Last week we left Harriette at the point she commenced a new engagement, with Lord Lorne, the future 8th Duke of Argyll.
She was not happy to discover that alongside keeping her as his mistress, he was also undertaking a long-standing intrigue (affair) with a married woman, Lady W.
But before I begin this story, let me do a quick recap of the background, for anyone joining the story today. Skip to the end of this block of italics if you’ve already read it.
In 1825 Harriette Wilson, a courtesan, published a series of stories as her memoirs in a British broad sheet paper. The Regency gentleman’s clubs were a buzz, waiting to see the next names mentioned each week. While barriers had to be set up outside the shop of her publisher, Stockdale, to hold back the disapproving mob.
Harriette was born Harriette Debochet, she chose the name Harriette Wilson as her professional name, in the same way Emma Hart, who I’ve blogged about previously, had changed her name. Unlike Emma, it isn’t known why or when Harriette changed her name.
She was one of nine surviving children. Her father was a watchmaker and her mother a stocking repairer, and both were believed to be from illegitimate origin.
Three of Harriette’s sisters also became courtesans. Amy, Fanny and Sophia (who I have written about before). So the tales I am about to begin in my blogs will include some elements from their lives too.

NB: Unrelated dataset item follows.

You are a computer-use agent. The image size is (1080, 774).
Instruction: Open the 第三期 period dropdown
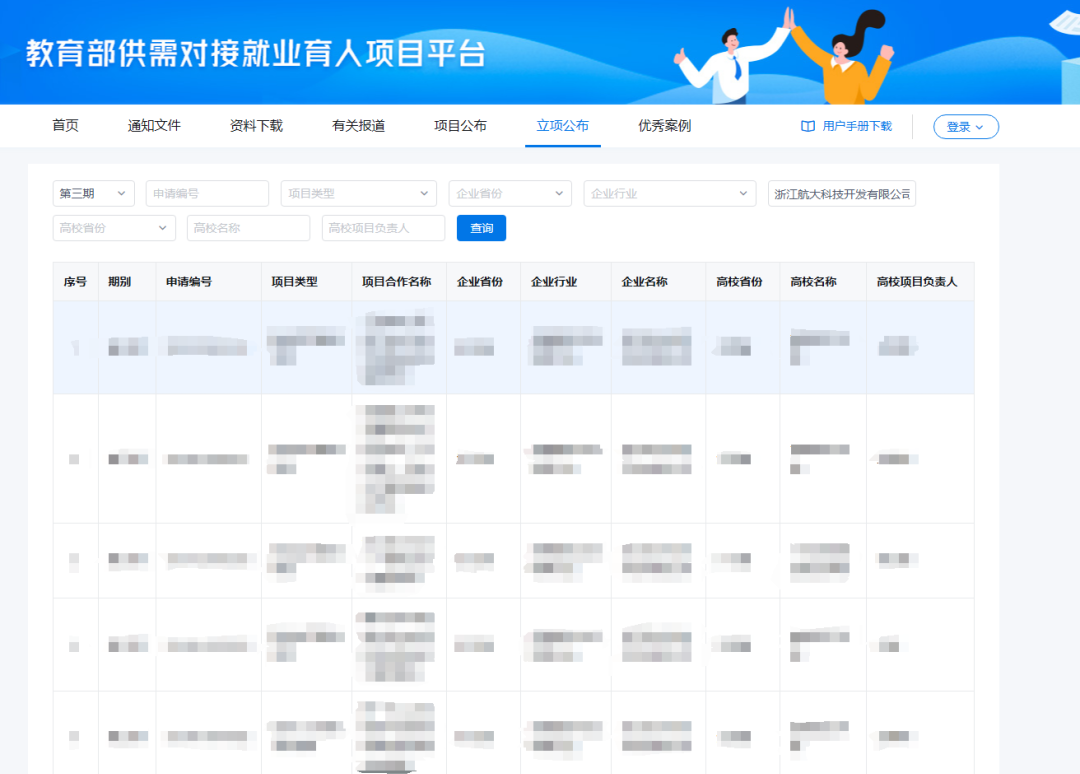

For a start you’ll need to understand the world of the 19th Century Courtesan. It was all about show and not just about sex. The idle rich of the upper class aspired to spending time in the company of courtesans, it was fashionable, the thing to do.
You were envied if you were linked to one of the most popular courtesans or you discovered a new unknown beauty to be admired by others.
Courtesans were also part of the competitive nature of the regency period too, gambling was a large element of the life of the idle rich and courtesans were won and lost and bartered and fought for.
So courtesans obviously aspired to be one of the most popular, and to achieve it they learnt how to play music, read widely, so they could debate, and tried to shine in personality too. They wanted to be a favoured ’original’.
The eccentric and outspoken was admired by gentlemen who liked to consort with boxers and jockeys, and coachmen, so courtesans did not aim for placid but were quite happy to insult and mock men who courted them, and demand money for any small favour.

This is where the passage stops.